Why India should get exceptional treatment from IAEA (Commentary)July 28th, 2008 - 12:22 pm ICT by IANS
By K. Subrahmanyam
The India-specific safeguards agreement comes under the scrutiny of the Board of Governors of the International Atomic Energy Agency (IAEA) in the next few days. Thereafter the safeguards agreement and the draft 123-agreement will go before the Nuclear Suppliers Group (NSG) to obtain a waiver from its guidelines. At this stage attention is focused on what will be the impact of this exceptional treatment for India on the international non-proliferation order. Some have argued that this sets an inconvenient precedent and India is being rewarded for its defiance of the nuclear non-proliferation treaty (NPT). Pakistan demands that India should not be given exceptional treatment and the waiver extended to India should be based on criteria and not be nation-specific.
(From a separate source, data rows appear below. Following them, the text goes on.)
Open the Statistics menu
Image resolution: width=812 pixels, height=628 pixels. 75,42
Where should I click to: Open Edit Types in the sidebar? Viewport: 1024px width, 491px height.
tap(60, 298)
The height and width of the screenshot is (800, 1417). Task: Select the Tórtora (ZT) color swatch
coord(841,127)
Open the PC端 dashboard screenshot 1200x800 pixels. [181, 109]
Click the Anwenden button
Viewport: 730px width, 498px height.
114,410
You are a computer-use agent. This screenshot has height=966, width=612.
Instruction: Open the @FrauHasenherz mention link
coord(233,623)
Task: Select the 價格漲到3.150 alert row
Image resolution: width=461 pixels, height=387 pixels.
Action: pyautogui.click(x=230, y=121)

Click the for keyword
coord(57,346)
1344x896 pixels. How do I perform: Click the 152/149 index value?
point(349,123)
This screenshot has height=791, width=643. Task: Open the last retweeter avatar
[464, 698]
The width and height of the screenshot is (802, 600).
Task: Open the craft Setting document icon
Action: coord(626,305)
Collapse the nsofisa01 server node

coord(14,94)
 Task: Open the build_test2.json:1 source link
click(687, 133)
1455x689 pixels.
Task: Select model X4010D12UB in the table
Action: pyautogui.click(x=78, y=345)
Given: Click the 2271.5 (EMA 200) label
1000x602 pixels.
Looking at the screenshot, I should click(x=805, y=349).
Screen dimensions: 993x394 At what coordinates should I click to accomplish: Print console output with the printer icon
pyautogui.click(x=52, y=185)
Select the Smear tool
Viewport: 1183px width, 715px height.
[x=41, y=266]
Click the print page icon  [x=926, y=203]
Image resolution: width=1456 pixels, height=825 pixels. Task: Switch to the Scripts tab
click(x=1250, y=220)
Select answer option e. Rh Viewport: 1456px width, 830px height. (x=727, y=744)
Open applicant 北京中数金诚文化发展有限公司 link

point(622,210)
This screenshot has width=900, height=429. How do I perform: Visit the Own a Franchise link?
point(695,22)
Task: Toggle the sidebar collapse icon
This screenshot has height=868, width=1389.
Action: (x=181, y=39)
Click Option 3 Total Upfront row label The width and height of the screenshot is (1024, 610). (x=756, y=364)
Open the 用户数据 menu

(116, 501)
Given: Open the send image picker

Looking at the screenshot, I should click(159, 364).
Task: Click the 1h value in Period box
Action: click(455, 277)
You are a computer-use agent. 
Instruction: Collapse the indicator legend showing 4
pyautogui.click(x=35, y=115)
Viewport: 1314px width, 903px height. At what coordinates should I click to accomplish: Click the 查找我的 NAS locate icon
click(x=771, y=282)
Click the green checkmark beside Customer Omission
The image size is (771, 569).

There are at present only four countries outside the NPT - India, Pakistan, North Korea and Israel. All other nations are in the NPT. North Korea has agreed to give up its nuclear weapons and rejoin the NPT. Israel has an arsenal going back to 1967 before the NPT came into being and has no civil nuclear programme. Pakistan has a nuclear arsenal and a civil nuclear programme both based on external help.
India has a nuclear arsenal and a civil nuclear programme, both indigenous. Therefore it is not realistic to talk of the exception made for India becoming a precedent for the other two non-members of the NPT. Other nations cannot follow the Indian precedent without breaching their treaty obligations. Therefore, India’s case is unique.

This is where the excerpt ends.